Ho chiesto nei giorni scorsi a un delegato sindacale della Fiom della Fiat Mirafiori – che ha lavorato sette giorni negli ultimi tre mesi – quali erano i lavoratori in cassa integrazione che ruotavano tra lavoro e cassa e quali no: gli inidonei o parzialmente idonei al lavoro non ruotano. Non solo, dopo lo sciopero alla Maserati di Grugliasco il signor Marchionne aveva bloccato il passaggio di alcune centinaia di lavoratori dalla cassa integrazione alla Mirafiori al lavoro alla Maserati, poi aveva cambiato idea, forse gli avevano spiegato che per produrre più Maserati erano necessari più lavoratori, e i trasferimenti sono iniziati, ma è anche iniziata la selezione medica e parecchie lavoratrici e lavoratori sono stati rispediti indietro.

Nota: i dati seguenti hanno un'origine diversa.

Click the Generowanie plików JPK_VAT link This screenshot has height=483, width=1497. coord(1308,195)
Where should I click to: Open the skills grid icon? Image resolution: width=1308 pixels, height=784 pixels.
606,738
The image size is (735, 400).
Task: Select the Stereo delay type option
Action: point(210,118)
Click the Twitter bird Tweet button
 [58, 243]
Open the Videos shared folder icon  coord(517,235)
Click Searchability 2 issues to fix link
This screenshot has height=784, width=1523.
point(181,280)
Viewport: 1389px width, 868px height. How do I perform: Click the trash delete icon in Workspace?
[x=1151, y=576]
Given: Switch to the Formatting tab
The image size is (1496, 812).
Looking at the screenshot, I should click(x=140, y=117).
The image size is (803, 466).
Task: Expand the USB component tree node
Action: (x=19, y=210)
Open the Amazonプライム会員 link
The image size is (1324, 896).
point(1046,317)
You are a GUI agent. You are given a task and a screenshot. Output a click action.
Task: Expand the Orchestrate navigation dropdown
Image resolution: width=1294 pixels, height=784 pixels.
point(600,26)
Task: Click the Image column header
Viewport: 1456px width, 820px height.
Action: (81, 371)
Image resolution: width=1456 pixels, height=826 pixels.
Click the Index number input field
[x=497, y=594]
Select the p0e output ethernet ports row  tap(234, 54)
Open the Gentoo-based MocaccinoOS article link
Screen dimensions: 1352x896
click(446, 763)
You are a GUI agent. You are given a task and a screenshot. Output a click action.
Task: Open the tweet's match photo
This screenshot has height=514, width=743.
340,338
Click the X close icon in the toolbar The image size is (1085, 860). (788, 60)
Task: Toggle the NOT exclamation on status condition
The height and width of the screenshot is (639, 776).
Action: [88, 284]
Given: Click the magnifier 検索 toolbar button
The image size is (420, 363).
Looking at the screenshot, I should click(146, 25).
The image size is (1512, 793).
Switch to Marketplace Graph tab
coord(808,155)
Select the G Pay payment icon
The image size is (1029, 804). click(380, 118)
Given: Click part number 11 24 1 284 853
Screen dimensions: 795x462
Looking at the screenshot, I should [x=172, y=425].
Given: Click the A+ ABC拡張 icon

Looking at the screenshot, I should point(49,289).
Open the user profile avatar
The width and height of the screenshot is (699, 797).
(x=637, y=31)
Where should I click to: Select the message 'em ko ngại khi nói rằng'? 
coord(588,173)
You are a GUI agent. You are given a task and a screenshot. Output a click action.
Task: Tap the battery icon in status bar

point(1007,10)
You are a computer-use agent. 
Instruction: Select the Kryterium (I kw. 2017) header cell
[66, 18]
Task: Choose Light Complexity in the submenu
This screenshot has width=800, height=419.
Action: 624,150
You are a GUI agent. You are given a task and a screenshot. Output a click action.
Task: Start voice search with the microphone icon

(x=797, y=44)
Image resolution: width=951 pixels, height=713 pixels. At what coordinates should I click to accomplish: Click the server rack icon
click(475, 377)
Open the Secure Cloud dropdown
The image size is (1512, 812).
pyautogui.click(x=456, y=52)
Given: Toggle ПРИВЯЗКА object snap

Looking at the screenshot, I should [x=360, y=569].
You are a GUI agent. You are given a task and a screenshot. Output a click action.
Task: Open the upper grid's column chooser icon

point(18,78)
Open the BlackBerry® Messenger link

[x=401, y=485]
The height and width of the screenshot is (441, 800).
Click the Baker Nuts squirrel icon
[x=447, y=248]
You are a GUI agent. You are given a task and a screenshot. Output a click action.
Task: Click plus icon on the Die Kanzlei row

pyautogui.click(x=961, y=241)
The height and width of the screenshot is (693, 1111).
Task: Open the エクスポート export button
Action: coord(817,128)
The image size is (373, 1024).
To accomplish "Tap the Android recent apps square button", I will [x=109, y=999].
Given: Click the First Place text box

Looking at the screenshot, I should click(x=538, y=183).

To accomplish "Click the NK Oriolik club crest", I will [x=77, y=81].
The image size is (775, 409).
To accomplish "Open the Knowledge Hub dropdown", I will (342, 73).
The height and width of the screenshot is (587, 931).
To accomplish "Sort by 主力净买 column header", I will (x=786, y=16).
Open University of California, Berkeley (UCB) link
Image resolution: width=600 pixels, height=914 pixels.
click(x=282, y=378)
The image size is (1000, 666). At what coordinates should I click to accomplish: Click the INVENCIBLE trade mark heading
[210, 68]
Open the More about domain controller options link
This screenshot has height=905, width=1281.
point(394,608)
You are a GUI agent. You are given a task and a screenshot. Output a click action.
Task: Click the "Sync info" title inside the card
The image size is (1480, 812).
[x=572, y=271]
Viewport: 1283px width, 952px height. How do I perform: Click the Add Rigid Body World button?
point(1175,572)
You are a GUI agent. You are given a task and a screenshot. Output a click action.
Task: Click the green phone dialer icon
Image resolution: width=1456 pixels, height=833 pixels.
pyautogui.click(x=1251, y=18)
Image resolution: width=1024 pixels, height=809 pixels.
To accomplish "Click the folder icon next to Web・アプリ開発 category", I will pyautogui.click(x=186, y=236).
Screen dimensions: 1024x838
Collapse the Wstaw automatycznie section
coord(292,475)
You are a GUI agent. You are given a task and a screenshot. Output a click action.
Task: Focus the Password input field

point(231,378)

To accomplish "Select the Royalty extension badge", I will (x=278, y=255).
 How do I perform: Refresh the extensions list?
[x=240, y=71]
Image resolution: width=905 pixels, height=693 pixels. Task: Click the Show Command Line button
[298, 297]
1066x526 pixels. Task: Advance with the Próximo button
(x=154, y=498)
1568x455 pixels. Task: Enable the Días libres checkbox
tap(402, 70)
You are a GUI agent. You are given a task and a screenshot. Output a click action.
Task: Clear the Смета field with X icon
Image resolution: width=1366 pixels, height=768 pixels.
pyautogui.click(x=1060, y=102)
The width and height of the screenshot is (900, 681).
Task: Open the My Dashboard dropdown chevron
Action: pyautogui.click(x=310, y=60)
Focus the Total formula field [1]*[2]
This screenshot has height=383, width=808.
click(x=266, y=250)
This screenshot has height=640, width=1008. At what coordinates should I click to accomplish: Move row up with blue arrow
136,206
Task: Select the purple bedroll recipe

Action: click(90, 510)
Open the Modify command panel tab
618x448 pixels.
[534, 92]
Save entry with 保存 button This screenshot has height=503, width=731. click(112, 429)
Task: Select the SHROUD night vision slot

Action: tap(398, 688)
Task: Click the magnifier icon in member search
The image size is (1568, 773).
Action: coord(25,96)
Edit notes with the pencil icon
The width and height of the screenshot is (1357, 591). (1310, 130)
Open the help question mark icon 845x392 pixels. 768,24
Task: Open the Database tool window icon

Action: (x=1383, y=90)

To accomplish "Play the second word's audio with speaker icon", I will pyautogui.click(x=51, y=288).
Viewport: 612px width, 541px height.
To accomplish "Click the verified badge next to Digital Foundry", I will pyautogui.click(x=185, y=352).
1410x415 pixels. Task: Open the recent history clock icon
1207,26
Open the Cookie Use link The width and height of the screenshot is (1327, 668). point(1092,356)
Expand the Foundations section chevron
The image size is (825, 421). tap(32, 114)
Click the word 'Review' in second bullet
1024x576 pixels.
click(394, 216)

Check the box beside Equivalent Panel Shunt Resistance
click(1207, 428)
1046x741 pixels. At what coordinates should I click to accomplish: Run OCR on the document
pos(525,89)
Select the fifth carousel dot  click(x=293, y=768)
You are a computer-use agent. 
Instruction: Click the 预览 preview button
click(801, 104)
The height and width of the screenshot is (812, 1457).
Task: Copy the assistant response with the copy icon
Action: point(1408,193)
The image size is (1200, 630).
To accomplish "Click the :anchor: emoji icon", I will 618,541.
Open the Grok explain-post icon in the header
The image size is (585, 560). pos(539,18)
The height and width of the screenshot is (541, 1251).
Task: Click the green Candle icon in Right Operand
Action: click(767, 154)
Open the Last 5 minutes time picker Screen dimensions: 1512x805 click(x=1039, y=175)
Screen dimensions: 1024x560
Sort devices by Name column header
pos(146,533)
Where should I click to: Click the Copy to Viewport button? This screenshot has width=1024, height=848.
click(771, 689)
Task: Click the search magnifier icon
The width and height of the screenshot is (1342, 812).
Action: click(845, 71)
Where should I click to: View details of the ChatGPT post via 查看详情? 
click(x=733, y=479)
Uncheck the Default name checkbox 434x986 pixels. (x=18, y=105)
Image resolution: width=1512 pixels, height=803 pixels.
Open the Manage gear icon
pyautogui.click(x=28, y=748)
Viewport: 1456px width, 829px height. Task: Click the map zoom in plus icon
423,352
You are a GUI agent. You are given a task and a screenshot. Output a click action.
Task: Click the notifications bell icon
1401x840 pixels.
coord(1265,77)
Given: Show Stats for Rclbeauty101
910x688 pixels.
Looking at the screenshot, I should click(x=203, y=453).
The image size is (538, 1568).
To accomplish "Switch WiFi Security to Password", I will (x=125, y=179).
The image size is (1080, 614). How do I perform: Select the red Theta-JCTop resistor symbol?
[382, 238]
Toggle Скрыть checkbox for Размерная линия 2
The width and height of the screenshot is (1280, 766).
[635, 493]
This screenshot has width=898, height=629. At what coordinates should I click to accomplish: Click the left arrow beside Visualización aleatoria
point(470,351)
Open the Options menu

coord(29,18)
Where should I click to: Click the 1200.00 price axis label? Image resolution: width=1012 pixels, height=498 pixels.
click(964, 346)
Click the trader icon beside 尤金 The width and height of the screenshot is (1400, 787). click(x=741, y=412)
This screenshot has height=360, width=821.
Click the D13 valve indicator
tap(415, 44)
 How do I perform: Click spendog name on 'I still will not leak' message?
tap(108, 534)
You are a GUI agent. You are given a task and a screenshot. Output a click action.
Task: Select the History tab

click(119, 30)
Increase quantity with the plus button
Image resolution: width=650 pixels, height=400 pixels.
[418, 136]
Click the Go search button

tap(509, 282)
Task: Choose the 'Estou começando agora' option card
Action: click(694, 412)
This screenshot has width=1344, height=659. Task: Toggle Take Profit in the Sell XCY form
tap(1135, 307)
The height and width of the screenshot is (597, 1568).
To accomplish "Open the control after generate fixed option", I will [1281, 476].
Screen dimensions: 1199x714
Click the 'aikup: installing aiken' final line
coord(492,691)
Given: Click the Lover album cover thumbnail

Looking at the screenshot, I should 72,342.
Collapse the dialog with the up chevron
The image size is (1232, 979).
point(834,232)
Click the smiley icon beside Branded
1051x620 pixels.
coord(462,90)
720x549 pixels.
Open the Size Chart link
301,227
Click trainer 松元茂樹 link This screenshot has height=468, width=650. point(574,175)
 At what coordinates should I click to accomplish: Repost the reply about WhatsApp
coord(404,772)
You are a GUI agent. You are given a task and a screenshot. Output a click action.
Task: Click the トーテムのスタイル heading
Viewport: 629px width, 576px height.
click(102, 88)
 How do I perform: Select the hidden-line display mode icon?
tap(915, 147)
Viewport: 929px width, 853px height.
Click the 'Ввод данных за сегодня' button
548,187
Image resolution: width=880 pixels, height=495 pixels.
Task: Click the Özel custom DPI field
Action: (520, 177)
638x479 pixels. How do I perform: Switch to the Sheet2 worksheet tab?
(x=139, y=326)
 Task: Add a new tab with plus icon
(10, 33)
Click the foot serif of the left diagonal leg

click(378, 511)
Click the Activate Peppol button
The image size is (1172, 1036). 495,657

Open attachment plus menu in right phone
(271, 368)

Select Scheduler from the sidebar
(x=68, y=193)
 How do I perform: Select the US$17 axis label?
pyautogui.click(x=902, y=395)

Sembra che si confermi il reintegro quando avviene per discriminazione; lo scrisse già la signora Fornero. Ma da trent’anni la più grande e diffusa discriminazione tra lavoratori non avviene per ragioni di etnia, di sesso, di religione o di genere ma per ragioni di efficienza fisica delle risorse umane.
E a proposito di donne che lavorano, non va ignorato che tutti gli studi epidemiologici evidenziano come incontrano prima degli uomini il momento in cui nella loro vita subiscono delle disabilità, dati riportati negli atti degli «stati generali delle donne», conferenza promossa annualmente dal morituro Cnel.
Oggi in cassa integrazione ci sono circa mezzo milione di lavoratrici e di lavoratori che hanno in molti casi subito delle selezioni per ragioni di salute, sono i prossimi candidati al licenziamento?
Inoltre, va considerato che il fenomeno dei suicidi rappresenta solo la punta dell’iceberg dell’emarginazione e del disagio derivante dalla perdita del lavoro.
Gli studi sul ricorso ai servizi di salute mentale dei lavoratori emarginati sono anch’essi numerosi e si possono leggere. Sarebbe interessante conoscere anche l’incidenza degli infarti cardiaci tra i lavoratori licenziati e in mobilità e non è difficile ricostruire i dati.
Sul giornale della Confindustria c’è un articolo che annuncia che con la flessibilità si sono creati nel mondo 10 milioni di posti. Nel sottotitolo si evidenzia «contratti a costo dimezzato per i neoassunti nel settore automobilistico». Dicono che non ci sarà una riduzione dei salari ed è l’ennesima bugia: quali sono il salario ed i diritti di partenza? Entrare in una impresa di pulizia con il contratto a tutele crescenti al 65–70% del salario del privilegiato già assunto, per imparare in tre giorni come si fa il lavoro e aspettare tre anni per superare il periodo di prova non si configura, anche in questo caso, come discriminazione?
So già la risposta, non è apartheid perché è il mercato che decide. Ma io il signor Mercato non ho ancora modo di conoscerlo, conosco invece il signor Marchionne, il signor Passera … e ora anche il signor Renzi e via di seguito…
Non decide il mercato, decidono loro.
I servi della gleba erano servi perché vincolati alla terra. Come ci ha spiegato Karl Polany, ci volle l’abolizione delle norme medievali sul vincolo a dimorare nel territorio della parrocchia e la «Speenhamland Law» che garantiva il pane per sfamarsi per te e la famiglia alla fine della giornata per costruire un mercato del lavoro. Ed ora siamo ai servi del mercato.